[What you will do]: Copy the lines word for word. Begin at the line that contains "You are a GUI" and end with the final line of the data.

[Available data]:
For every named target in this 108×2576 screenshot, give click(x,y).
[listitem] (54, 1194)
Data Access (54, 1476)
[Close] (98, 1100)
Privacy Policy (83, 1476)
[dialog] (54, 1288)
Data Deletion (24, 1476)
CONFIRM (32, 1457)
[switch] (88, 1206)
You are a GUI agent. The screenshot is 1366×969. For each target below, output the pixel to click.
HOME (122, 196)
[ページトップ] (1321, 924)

[The completed task]:
You are a GUI agent. The screenshot is 1366×969. For each target below, output the pixel to click.
HOME (122, 196)
[ページトップ] (1321, 924)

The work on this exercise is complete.